De heer Wilders (VVD):

Voorzitter! Iedereen weet dat het slecht gaat met de WAO. Ik heb onlangs samen met collega Bijleveld-Schouten schriftelijke vragen gesteld over de verdere toename van het aantal WAO'ers. Kan de staatssecretaris nu al een tipje van de sluier oplichten en aangeven door welke groepen de extra instroom gevormd wordt?

Als de gegevens van het LISV juist zijn, wordt niet 20% maar 40% van de betrokkenen te laat gekeurd. Dat is stuitend. Hoe is het trouwens mogelijk dat wij nog niet beschikken over de kerngegevens, zodat wij nog geen beleid kunnen formuleren om ervoor te zorgen dat mensen op tijd worden gekeurd om vast te stellen of zij al dan niet – hopelijk niet – een uitkering krijgen? Wij beschikken immers over veel organen die zich met het verzamelen van deze gegevens bezig kunnen houden, zoals het LISV, het CTSV en het ministerie van Sociale Zaken en Werkgelegenheid met zijn duizenden ambtenaren.

Staatssecretaris Hoogervorst:

Het is de verdienste van het LISV dat dit soort gegevens nu centraal boven tafel te krijgen is. Het is overigens nog niet bekend hoe betrouwbaar de cijfers zijn. In het verleden zijn deze gegevens nooit op centraal niveau bijeengebracht. De uitkomsten stemmen niet tot vreugde, maar op zichzelf is het een verbetering.

Ik moet de schriftelijke vragen over de volumeontwikkeling nog beantwoorden. Ik zal later dit jaar een sectorprestatievergelijking uitbrengen, waaruit duidelijk blijkt welke sectoren goed presteren op het gebied van de WAO en welke slecht. Ik aarzel om daar nu al te veel over te zeggen. Het is overigens opvallend dat er in het uitzendwezen – waar er weinig binding is tussen werkgever en werknemer – en bij de gesubsidieerde arbeid sprake is van een hoge uitstroom naar de WAO.

Mevrouw Schimmel (D66):

Voorzitter! De ontwikkelingen in verband met de WAO zijn in alle opzichten zeer slecht. De cliënten hebben er ook veel last van. Zij kunnen nu een voorschot krijgen dat later eventueel teruggevorderd wordt. Kan de staatssecretaris daar in zijn plan van aanpak aandacht aan besteden?

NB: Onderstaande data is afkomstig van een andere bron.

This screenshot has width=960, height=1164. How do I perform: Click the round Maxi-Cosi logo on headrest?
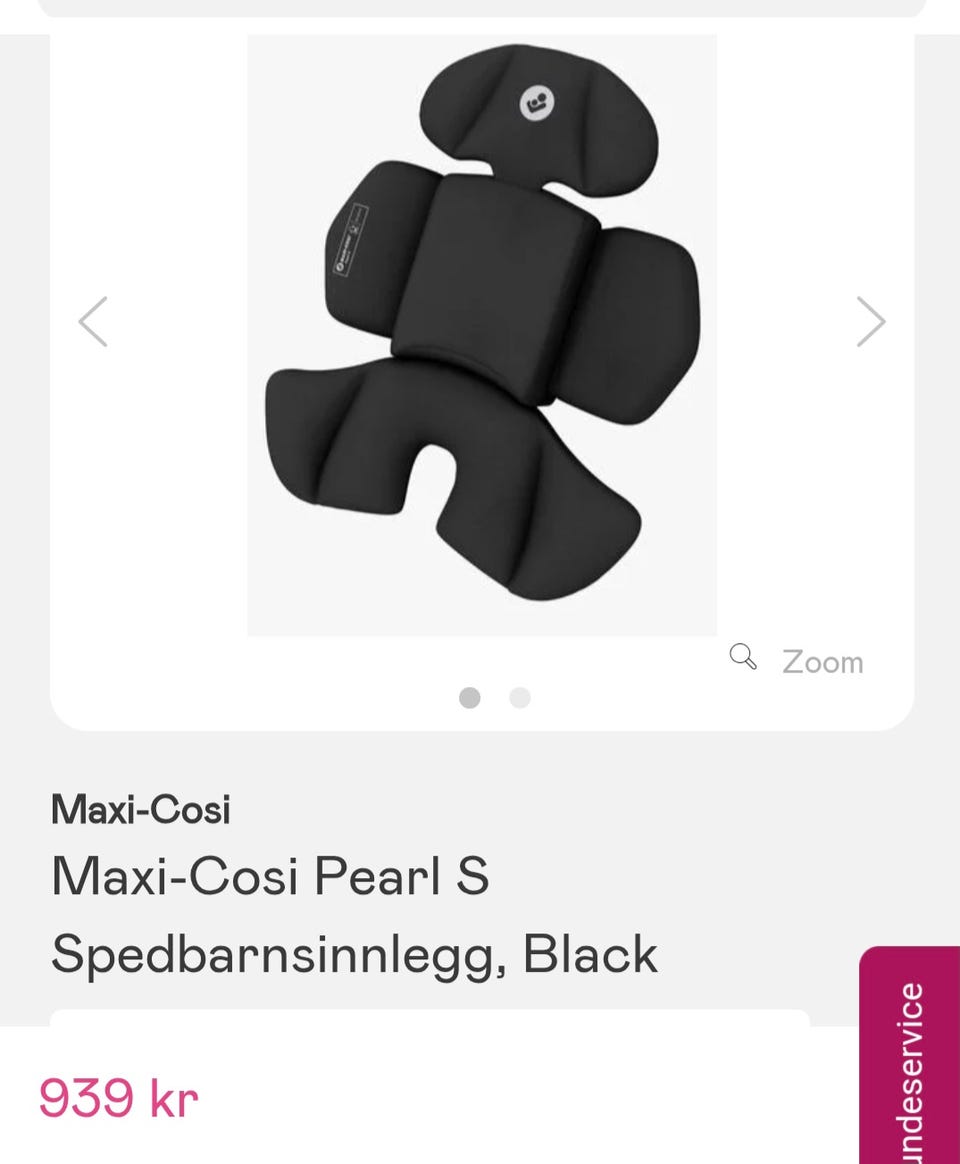(x=537, y=103)
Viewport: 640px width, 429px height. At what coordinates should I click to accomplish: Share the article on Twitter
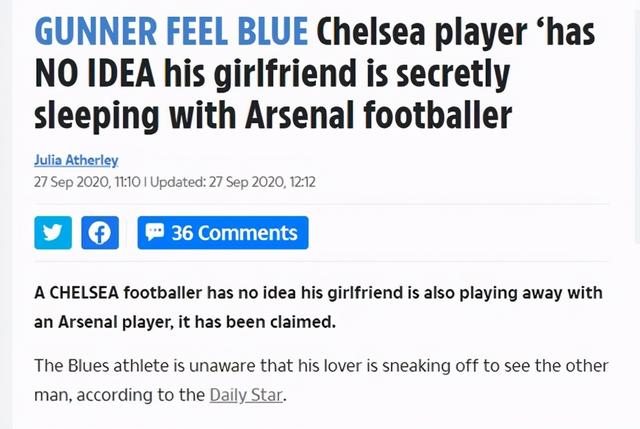pyautogui.click(x=53, y=233)
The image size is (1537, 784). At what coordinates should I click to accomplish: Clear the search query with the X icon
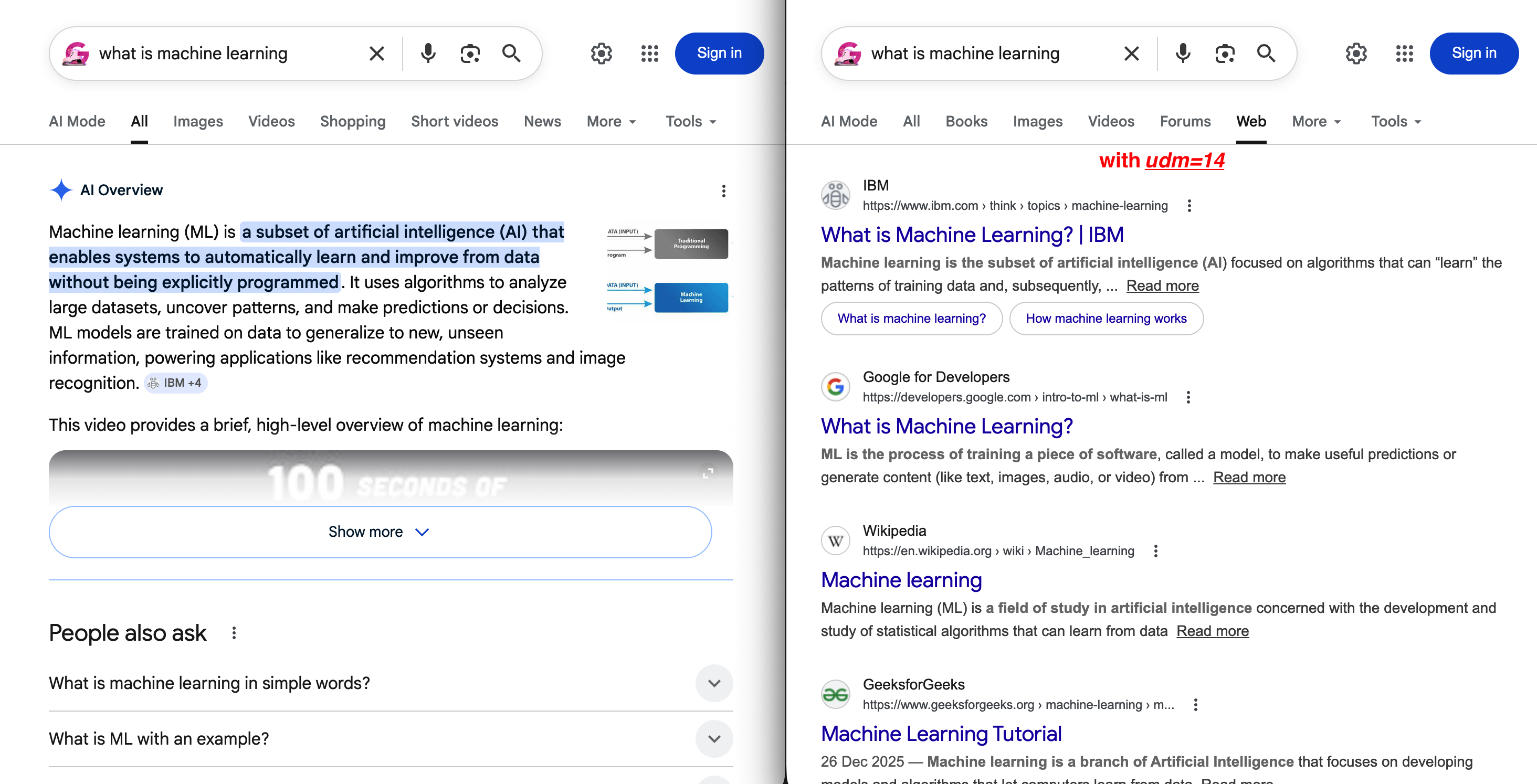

Staatssecretaris Hoogervorst:

Voorzitter! Als een cliënt een voorschot krijgt, wordt hem keurig gemeld dat pas na keuring wordt vastgesteld of hij recht heeft op een uitkering. Als betrokkene niet wordt toegelaten tot de WAO wordt het voorschot teruggevorderd. Hoe onwenselijk dit ook is, in de praktijk leidt dit niet tot problemen. Als men niet wordt toegelaten tot de WAO, krijgt men veelal een WW-uitkering. Binnen de desbetreffende UVI vindt er dan een verrekening plaats. Wij krijgen geen signalen dat mensen op grote schaal hierdoor benadeeld worden. Wij streven er wel naar dit verschijnsel zo snel mogelijk terug te dringen.

De heer Kamp (VVD):

Mevrouw de voorzitter! De flexwerkers blijken in onevenredige mate door te stromen naar de WAO. De staatssecretaris heeft wetgeving aangekondigd om ervoor te zorgen dat de flexwerkers uit het vangnet van de Ziektewet worden gehaald. Hoe staat het daarmee?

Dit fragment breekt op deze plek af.